Stay away from ATI. Avoid it like the plague; even Intel cards work better in Linux than those things   :Evil or Very Mad: 

Now then, if we're going to get that card to work, we'll need the xorg logs (found in /var/log/Xorg.0.log) from the open source driver (try this one first) and the proprietary one.

To get the logs, change to the open source driver, start X and logout. Then, copy and paste the log somewhere (it might not fit completely on the board, so try putting it on pastebin.com or something) and give us a link to it.

----------

## fartgeyser

Yeah, well, unfortunately I can't do anything about the ATI chip in there, since it's integrated. My video card burned out on my Linux desktop, and I replaced that with an nVidia, after reading about its phenominal support on Linux. I got direct rendering working fine on it, and it runs Call of Duty better than this Windows laptop did.

To start, here's my Xorg.0.log from the radeon boot.

Now here it is from the fglrx boot.

Thanks for your interest in helping me!

----------

## Ehnvis

There is absolutely nothing wrong with ATI and linux, you just need to know what to do and it usually takes a bit longer to setup than Nvidia.

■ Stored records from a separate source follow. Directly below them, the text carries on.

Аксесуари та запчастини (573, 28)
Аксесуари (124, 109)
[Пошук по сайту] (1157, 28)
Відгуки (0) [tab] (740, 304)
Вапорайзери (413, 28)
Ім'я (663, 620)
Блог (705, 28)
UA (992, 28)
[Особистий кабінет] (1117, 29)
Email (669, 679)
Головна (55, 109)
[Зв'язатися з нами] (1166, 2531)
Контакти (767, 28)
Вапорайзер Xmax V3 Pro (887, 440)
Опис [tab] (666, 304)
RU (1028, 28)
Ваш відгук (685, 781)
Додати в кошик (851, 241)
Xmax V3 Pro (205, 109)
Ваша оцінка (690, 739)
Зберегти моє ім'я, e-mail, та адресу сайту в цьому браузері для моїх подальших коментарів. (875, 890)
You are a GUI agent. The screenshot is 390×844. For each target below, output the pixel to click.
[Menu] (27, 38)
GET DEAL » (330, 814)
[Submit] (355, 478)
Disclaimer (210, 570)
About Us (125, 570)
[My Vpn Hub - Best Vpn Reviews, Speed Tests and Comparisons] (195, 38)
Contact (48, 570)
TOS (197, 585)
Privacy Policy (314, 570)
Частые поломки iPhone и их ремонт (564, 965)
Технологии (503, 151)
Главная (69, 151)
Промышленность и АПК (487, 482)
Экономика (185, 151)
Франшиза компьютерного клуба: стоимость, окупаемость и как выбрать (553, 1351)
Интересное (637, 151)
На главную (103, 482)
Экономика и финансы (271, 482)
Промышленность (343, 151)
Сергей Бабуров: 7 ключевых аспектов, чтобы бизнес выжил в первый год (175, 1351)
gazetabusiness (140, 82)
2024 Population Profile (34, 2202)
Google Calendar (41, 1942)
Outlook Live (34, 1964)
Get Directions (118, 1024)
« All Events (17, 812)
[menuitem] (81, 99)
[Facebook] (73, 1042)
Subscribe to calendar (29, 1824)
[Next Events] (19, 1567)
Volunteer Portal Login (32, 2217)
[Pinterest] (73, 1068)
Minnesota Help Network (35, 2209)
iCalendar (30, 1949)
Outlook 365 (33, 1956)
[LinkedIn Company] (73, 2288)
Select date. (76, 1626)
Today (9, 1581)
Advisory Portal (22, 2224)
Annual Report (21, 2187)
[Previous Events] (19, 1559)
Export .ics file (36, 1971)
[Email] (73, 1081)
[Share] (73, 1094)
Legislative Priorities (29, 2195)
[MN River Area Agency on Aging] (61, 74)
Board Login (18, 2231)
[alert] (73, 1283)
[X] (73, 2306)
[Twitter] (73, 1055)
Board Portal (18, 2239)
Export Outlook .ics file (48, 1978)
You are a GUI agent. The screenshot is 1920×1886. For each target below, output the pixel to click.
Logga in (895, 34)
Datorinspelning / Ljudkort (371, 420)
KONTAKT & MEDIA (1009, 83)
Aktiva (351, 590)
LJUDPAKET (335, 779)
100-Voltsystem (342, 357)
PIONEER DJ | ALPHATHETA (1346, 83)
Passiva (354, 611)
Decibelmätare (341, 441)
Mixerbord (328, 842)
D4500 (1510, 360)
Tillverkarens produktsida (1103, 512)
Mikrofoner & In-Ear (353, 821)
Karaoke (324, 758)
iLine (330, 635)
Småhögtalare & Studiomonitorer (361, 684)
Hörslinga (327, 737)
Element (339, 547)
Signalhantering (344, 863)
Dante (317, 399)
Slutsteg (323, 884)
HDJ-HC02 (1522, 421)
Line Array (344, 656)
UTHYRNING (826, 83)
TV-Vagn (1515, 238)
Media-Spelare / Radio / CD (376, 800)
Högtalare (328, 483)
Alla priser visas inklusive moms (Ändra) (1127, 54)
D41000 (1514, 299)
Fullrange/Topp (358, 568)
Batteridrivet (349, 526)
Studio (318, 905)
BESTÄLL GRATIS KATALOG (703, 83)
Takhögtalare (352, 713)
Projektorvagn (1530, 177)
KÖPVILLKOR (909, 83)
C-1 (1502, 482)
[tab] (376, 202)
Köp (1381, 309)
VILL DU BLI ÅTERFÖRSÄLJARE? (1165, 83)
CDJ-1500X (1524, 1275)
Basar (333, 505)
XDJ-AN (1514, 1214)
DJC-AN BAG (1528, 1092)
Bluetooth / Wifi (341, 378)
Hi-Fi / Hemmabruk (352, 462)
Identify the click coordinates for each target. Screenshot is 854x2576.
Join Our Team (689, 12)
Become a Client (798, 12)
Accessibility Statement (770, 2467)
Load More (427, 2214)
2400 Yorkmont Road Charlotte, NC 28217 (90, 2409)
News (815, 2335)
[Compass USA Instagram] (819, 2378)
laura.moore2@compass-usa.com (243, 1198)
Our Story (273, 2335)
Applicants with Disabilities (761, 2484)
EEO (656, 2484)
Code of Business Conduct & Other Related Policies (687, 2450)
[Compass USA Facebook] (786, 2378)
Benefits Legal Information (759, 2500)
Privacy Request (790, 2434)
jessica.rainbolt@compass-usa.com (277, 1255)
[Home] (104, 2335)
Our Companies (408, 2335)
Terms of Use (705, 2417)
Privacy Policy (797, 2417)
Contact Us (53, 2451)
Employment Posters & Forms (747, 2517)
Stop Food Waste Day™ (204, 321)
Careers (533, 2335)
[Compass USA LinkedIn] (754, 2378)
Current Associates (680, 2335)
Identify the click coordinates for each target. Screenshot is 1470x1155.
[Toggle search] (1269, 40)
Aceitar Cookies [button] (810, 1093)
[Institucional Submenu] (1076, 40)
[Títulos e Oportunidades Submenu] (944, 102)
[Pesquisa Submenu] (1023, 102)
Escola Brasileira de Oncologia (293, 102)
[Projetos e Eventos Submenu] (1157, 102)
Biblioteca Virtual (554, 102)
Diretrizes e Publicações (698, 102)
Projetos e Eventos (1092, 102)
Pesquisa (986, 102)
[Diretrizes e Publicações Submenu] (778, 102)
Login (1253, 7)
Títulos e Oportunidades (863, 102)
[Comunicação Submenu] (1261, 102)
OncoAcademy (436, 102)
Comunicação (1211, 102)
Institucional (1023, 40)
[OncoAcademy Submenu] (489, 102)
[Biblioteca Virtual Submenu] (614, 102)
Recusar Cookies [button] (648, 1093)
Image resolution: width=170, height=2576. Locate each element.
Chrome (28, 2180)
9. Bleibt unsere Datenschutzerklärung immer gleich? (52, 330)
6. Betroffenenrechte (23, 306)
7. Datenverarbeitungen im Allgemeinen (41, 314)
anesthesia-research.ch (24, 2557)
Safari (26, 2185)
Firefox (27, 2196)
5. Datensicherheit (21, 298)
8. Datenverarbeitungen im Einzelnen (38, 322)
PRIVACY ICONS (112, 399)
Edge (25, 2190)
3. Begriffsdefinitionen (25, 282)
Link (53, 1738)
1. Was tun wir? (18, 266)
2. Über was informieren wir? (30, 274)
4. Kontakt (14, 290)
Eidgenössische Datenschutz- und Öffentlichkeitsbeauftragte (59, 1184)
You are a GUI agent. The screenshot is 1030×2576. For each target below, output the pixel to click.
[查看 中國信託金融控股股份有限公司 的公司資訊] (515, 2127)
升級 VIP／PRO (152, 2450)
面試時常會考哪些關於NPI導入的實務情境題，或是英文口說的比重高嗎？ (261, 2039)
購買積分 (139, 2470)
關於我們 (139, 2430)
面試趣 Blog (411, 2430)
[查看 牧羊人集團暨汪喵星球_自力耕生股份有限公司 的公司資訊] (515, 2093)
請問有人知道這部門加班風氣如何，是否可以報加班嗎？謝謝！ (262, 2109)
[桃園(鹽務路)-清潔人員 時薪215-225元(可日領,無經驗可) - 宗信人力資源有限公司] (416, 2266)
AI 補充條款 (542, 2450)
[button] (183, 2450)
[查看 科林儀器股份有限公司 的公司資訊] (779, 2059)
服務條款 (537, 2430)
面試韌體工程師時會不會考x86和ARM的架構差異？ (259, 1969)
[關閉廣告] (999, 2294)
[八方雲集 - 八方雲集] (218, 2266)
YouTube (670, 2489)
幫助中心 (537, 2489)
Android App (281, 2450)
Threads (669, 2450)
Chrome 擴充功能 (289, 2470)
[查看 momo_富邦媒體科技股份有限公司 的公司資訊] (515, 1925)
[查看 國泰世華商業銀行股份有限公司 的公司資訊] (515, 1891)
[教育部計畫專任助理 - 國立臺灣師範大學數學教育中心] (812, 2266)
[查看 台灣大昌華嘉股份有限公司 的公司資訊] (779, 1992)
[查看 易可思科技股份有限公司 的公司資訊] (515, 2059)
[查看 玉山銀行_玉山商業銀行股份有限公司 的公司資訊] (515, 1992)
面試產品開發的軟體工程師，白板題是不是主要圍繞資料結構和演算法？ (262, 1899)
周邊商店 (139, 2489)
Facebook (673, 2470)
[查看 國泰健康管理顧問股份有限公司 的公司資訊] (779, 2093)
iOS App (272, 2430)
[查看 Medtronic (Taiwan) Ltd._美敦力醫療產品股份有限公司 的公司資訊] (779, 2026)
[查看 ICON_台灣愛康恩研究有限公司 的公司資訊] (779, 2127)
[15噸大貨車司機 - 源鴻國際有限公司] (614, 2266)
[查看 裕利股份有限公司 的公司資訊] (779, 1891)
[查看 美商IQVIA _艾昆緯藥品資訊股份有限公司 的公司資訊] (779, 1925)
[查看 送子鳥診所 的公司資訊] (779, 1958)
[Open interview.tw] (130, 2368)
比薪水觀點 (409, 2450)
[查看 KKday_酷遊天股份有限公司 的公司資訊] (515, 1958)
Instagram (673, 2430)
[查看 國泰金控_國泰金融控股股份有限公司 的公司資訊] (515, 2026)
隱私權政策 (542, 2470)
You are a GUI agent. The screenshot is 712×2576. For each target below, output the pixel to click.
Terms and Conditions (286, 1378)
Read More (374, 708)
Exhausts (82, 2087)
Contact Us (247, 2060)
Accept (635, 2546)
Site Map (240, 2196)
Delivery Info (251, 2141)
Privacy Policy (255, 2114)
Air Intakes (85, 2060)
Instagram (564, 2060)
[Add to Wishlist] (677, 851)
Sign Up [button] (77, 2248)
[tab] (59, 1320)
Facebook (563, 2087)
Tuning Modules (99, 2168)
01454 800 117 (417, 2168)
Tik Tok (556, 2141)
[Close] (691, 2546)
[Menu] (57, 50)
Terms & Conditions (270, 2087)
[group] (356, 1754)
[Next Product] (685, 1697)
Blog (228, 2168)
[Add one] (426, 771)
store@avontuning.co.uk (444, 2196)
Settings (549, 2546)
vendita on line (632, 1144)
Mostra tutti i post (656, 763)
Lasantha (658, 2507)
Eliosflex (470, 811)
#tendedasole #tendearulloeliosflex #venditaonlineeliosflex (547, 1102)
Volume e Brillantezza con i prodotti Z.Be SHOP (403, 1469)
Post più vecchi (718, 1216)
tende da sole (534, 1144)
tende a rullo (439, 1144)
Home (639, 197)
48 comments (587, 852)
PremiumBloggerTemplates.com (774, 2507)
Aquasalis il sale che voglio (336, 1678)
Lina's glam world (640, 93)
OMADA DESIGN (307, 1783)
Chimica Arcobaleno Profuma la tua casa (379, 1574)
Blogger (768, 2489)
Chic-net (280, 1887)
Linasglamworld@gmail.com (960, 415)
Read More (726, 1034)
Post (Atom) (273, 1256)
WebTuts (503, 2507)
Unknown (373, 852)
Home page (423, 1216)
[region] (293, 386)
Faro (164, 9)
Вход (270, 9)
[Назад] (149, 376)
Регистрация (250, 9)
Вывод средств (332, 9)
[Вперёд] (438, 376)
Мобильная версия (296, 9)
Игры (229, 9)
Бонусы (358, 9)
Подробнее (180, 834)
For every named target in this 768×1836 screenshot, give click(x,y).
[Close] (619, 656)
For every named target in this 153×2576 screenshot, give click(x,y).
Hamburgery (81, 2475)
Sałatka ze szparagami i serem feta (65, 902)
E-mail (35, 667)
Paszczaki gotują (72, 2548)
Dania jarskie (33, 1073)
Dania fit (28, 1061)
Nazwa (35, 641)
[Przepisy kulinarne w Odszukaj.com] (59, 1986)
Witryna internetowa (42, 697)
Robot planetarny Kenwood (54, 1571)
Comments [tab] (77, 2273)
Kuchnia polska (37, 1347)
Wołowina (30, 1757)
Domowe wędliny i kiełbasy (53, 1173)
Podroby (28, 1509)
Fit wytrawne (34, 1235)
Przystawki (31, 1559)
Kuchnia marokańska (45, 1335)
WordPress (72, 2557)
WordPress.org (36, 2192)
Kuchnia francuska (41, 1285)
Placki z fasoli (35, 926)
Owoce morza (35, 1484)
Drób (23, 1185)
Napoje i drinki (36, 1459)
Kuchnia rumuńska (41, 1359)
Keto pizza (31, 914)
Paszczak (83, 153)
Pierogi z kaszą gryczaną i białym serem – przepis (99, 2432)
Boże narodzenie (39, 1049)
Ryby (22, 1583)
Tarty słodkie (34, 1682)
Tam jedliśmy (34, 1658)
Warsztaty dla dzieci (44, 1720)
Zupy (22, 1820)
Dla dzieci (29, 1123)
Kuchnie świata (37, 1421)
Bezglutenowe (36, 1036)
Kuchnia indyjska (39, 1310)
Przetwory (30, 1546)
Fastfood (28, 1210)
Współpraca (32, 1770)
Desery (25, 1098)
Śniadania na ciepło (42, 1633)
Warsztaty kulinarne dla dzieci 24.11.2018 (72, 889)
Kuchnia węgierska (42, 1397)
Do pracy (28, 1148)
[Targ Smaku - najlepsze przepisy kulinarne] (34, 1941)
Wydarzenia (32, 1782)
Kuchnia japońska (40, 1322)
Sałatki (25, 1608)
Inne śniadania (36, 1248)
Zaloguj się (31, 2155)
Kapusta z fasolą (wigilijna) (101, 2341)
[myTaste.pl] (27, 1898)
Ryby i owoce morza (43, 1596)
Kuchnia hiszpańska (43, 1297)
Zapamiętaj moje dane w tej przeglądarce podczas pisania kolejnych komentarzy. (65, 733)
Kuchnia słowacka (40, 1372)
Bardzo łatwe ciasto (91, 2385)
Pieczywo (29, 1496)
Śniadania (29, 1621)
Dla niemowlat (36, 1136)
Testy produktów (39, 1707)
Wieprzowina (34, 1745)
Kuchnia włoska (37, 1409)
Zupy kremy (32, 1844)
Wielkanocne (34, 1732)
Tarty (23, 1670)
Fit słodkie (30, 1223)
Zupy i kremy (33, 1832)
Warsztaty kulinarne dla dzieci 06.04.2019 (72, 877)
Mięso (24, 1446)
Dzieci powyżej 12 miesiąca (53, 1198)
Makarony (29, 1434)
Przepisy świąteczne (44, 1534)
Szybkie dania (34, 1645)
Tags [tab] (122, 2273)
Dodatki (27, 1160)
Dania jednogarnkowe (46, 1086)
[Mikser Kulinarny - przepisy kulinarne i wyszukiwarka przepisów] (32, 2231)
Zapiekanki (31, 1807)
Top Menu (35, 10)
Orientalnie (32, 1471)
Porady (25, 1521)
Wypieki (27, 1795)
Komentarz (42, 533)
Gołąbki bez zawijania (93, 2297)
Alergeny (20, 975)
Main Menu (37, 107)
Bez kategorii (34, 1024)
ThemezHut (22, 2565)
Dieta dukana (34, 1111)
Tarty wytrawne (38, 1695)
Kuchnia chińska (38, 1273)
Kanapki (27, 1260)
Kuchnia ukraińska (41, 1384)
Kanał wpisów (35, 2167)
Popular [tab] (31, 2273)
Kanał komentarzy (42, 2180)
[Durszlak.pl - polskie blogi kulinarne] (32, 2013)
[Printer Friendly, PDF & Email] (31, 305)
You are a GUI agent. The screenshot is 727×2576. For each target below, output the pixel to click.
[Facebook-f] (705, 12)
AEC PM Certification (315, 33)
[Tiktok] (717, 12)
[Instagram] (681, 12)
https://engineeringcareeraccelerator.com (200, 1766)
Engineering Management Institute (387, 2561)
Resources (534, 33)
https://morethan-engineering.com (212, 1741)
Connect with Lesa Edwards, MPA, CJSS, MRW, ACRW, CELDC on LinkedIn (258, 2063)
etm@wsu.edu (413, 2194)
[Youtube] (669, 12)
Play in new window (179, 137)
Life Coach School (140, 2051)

You problem is that the IGP 320M isnt supported by the fglrx drivers and you need to use the ATI Radeon DRI drivers from the kernel. Can you paste your xorg.conf here so we can have a look?

----------

## fartgeyser

I just remembered this: a few months ago I tried something called Kororaa, which is basically a live cd that shows off aiglx, xgl, compiz, and Gentoo, among other things. For those of you who are unfamiliar with these (probably not many), they let you view your desktops as part of a rotatable cube, with other interface effects. Something about this live cd must've configured itself right, because the interface was definitely too smooth to be CPU rendered. However, I do not have the cd with me to test it out at the moment.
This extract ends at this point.